Le microglia, che rappresentano il 5%-10% di tutte le cellule neurali, sono macrofagi residenti sparsi in tutto il sistema nervoso centrale (SNC)1. Protetto dietro barriera emato-encefalica, microglia tipica in un cervello adulto sano contengono molti processi fini che si estendono rapidamente e si ritraggono per interagire con i neuroni e altre cellule gliali nel parenchyma. La microglia può anche adottare la morfologia ameboide associata ad una maggiore funzione fagocitica durante specifiche fasi di sviluppo o su sfide immunitarie in lesioni e malattie1,2,3,4. Recenti scoperte entusiasmanti hanno chiaramente dimostrato che le microglia non sono affatto astanti passivi a segnali derivati dal cervello o patologici, ma svolgono un ruolo fondamentale nel controllo dello sviluppo cerebrale e dell’omeostasi, ad esempio, sostenendo la sopravvivenza neuronale, potando sinapsi immature, promuovendo la differenziazione delle cellule lignaggio oligodocito e l’asgiogenesi1 . Man mano che le funzioni della microglia sono chiarite, l’eccitazione è ulteriormente alimentata da studi di genetica umana, che hanno dimostrato che molti geni del rischio di malattie neurodegenerative, come TREM2, sono prevalentemente o esclusivamente espressi da microglia5,6,7. Data la loro importanza nello sviluppo e nei plausibili ruoli guidati dalle malattie, recentemente è stato compiuto un enorme sforzo verso la nostra comprensione della regolazione genica microgliale e della funzione nella speranza di trovare nuovi bersagli terapeutici per le malattie neurodegenerative1,8.
Il sequenziamento dell’RNA (RNA-seq) consente una caratterizzazione imparziale dell’espressione genica specifica del tipo di cellula, che a sua volta guida gli scienziati a studiare le funzioni geniche nelle reti cellulari dense7. L’RNA-seq era stato fatto per lo più su campioni sfusi, portando alla scoperta di una firma del gene microgliale omeostatica che li distingue da altre cellule neurali e immunitarie9. Tuttavia, un tale approccio potrebbe trascurare le differenze molecolari e funzionali tra le microglia, in particolare quelle temporanee presenti in fase di sviluppo o associate all’invecchiamento e alla malattia. Infatti, RNA-seq unicellulare (scRNA-seq) offre la sensibilità e la risoluzione che hanno rivoluzionato il campo rivelando l’eterogeneità della microglia precedentemente sottovalutata in una varietà di contesti2,3,10. Inoltre, a causa della presenza di altre cellule immunitarie simili all’interfaccia di circolazione del CNS, scRNA-seq fornisce informazioni che aiutano la progettazione di nuovi strumenti per separare e sezionare funzionalmente queste cellule correlate con poca conoscenza precedente2,11.

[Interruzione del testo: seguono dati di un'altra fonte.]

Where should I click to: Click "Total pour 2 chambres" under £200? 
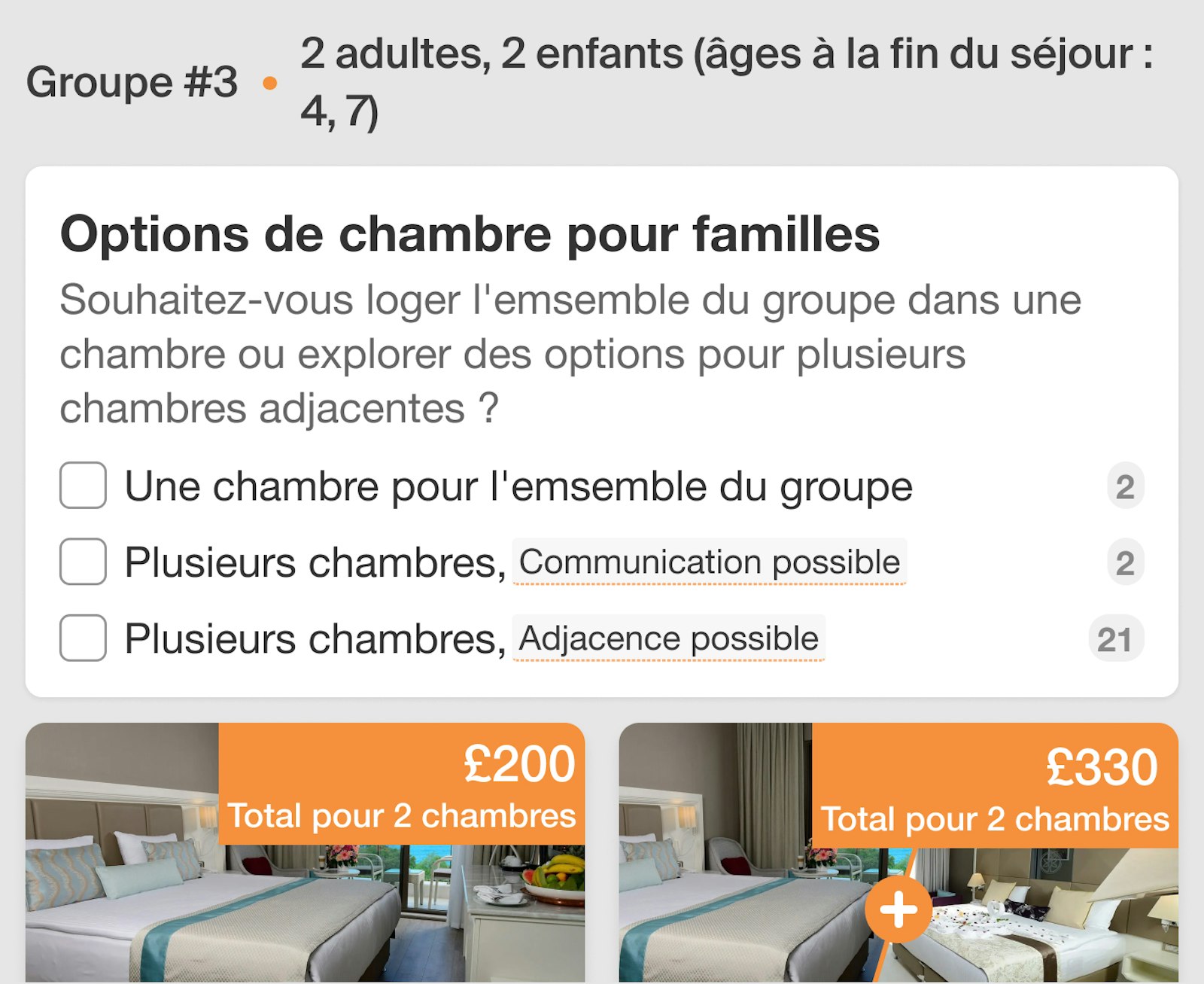[x=401, y=816]
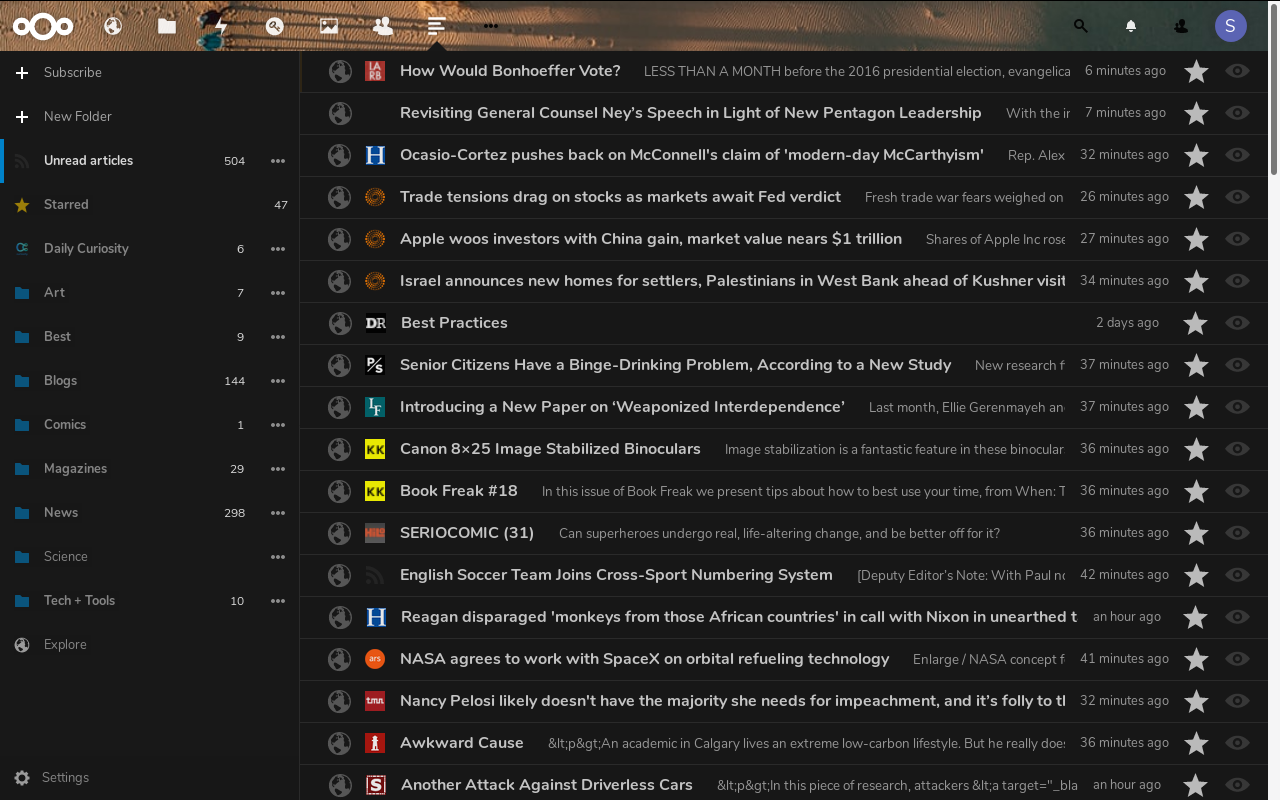Star the 'SERIOCOMIC (31)' article
Viewport: 1280px width, 800px height.
(1196, 533)
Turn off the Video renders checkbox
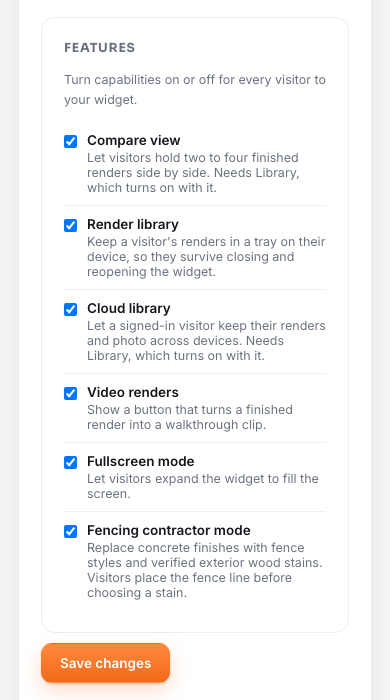 (71, 393)
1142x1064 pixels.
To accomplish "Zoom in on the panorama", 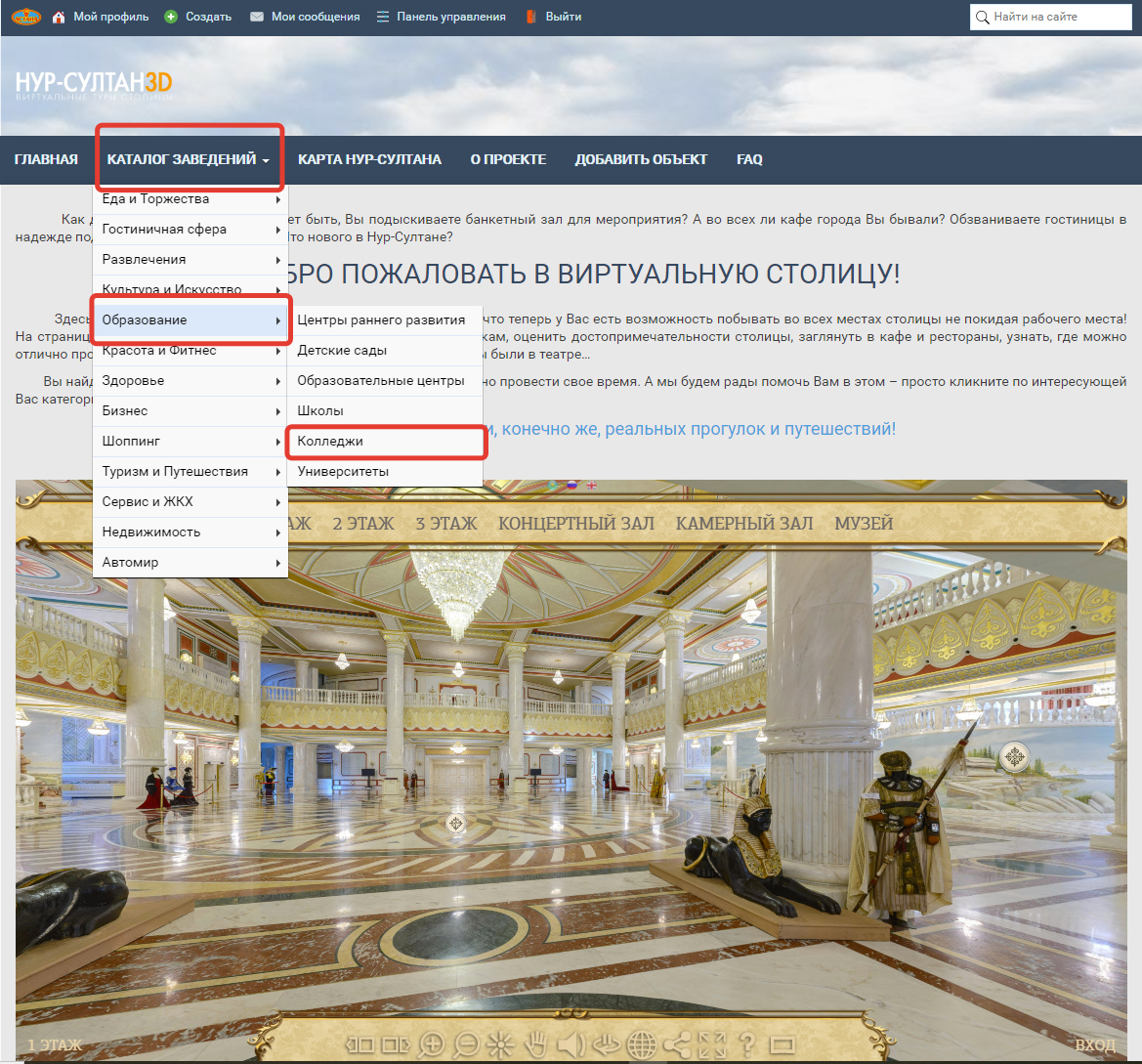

È stata inventata una vasta gamma di piattaforme scRNA-seq, ognuna adatta per determinate applicazioni12. In generale, i metodi basati sulle goccioline, come 10x Genomica, sono più elevati in termini di produttività con (decine di) migliaia di cellule sequenziate in ogni esecuzione e sono meno selettivi per l’input che può contenere popolazioni di cellule miste che richiedono un’ampia categorizzazione. I metodi a base di piastre forniscono una maggiore sensibilità e profondità di lettura13,14, di solito mirando a popolazioni specifiche dallo smistamento delle cellule per rivelare sottili differenze o trascrizioni rare. Data la piccola percentuale di cellule microgliali, in particolare quelle sottopopolazioni associate allo sviluppo o alla malattia, tra tutti i tipi di cellule SNC, è spesso auspicabile isolare la microglia da una specifica regione di interesse e ottenere informazioni trascrittomiche profonde e complete per comprenderne l’eterogeneità.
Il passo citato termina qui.